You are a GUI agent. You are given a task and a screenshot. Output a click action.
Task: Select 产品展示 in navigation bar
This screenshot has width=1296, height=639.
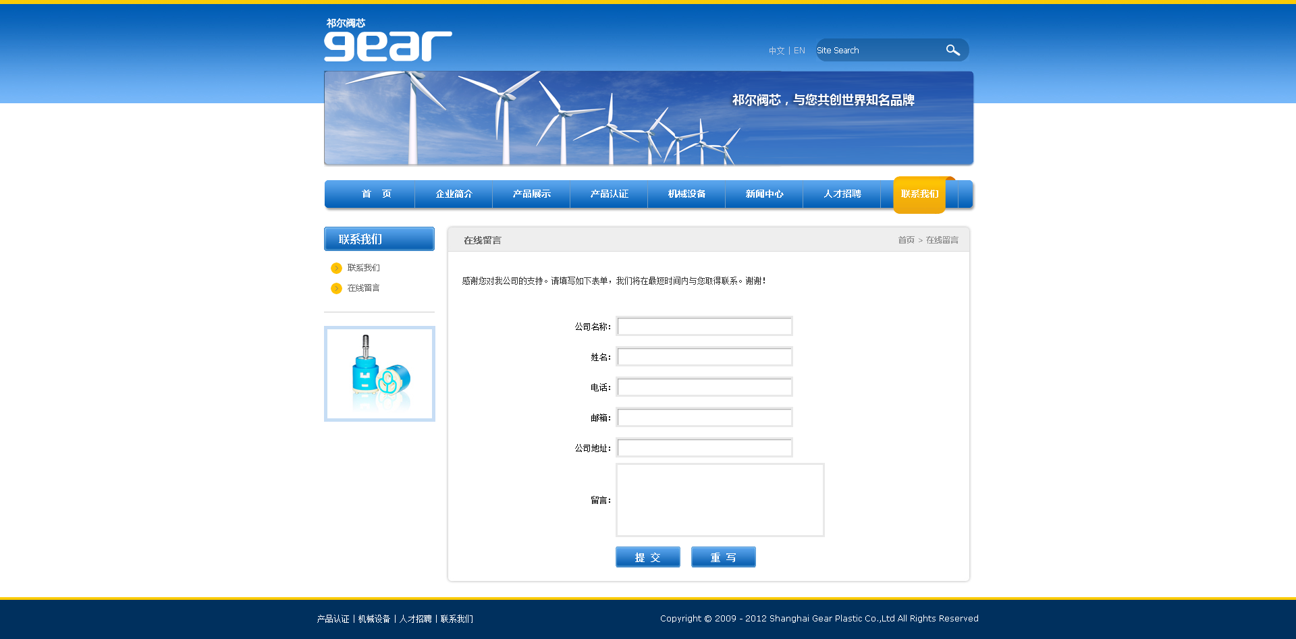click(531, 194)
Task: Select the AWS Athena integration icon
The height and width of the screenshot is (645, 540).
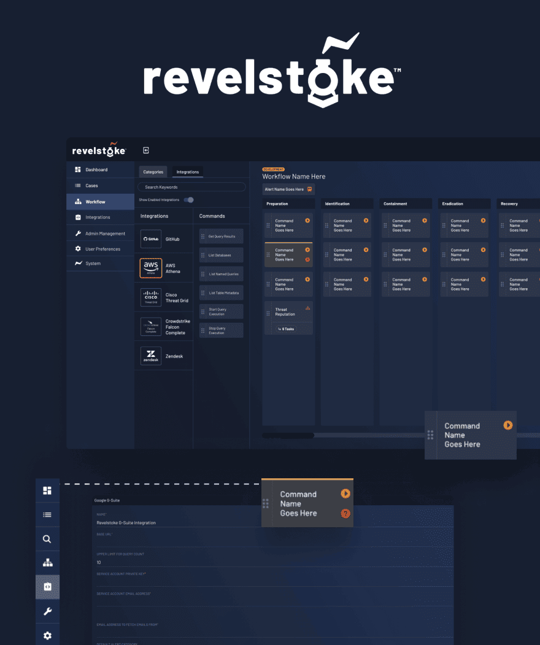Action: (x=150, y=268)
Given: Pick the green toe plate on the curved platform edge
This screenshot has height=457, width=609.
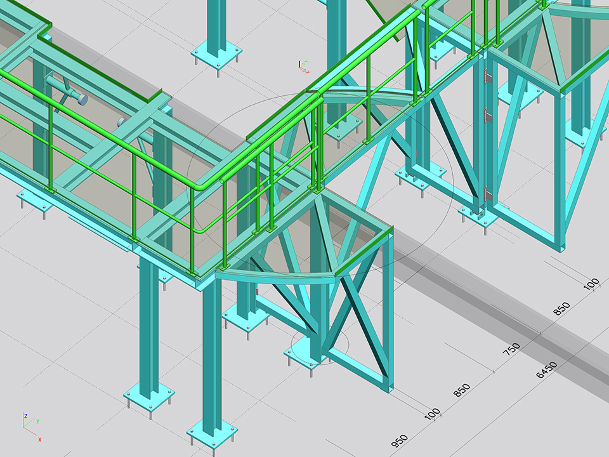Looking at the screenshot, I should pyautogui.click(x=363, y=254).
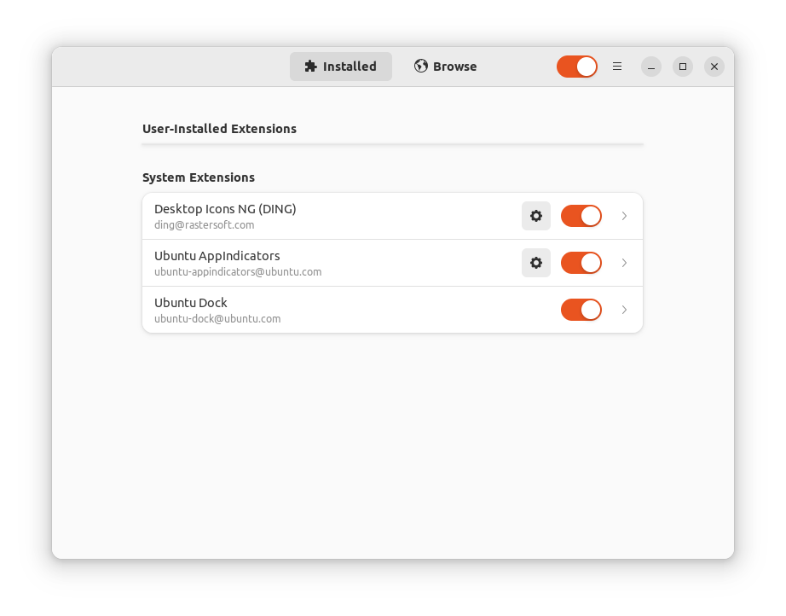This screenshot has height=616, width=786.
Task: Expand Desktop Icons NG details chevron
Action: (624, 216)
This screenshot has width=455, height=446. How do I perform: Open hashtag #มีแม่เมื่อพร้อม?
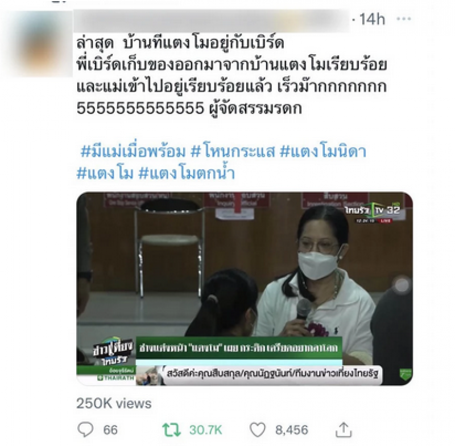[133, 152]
┄┄┄┄┄┄
• Task details: In the material above, repeat each entry exactly and omit every picture.

• Solution for this task:
You are a GUI agent. You are given a task and a screenshot. Output a click action.
Task: Select 产品展示 in navigation bar
This screenshot has width=1296, height=639.
click(531, 194)
Task: Select the AWS Athena integration icon
The height and width of the screenshot is (645, 540).
Action: (x=150, y=268)
Given: Pick the green toe plate on the curved platform edge
This screenshot has height=457, width=609.
Looking at the screenshot, I should pyautogui.click(x=363, y=254).
This screenshot has height=616, width=786.
Task: Expand Desktop Icons NG details chevron
Action: (624, 216)
This screenshot has width=455, height=446. How do I perform: Open hashtag #มีแม่เมื่อพร้อม?
[133, 152]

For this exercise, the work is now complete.